------ Supplied data ------
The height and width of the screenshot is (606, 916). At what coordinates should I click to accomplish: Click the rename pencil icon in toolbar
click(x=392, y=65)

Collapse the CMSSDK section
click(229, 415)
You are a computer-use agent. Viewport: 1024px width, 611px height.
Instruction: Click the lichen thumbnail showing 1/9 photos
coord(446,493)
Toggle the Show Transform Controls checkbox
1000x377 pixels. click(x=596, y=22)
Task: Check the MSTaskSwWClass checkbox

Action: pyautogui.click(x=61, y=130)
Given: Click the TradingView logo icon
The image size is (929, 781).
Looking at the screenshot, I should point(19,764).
------
» **Instructions for the task**:
Print the material once more, exactly as it appears.

» **Task solution**:
The height and width of the screenshot is (606, 916). At what coordinates should I click to accomplish: Click the rename pencil icon in toolbar
click(x=392, y=65)

Collapse the CMSSDK section
click(229, 415)
You are a computer-use agent. Viewport: 1024px width, 611px height.
Instruction: Click the lichen thumbnail showing 1/9 photos
coord(446,493)
Toggle the Show Transform Controls checkbox
1000x377 pixels. click(x=596, y=22)
Task: Check the MSTaskSwWClass checkbox

Action: pyautogui.click(x=61, y=130)
Given: Click the TradingView logo icon
The image size is (929, 781).
Looking at the screenshot, I should point(19,764).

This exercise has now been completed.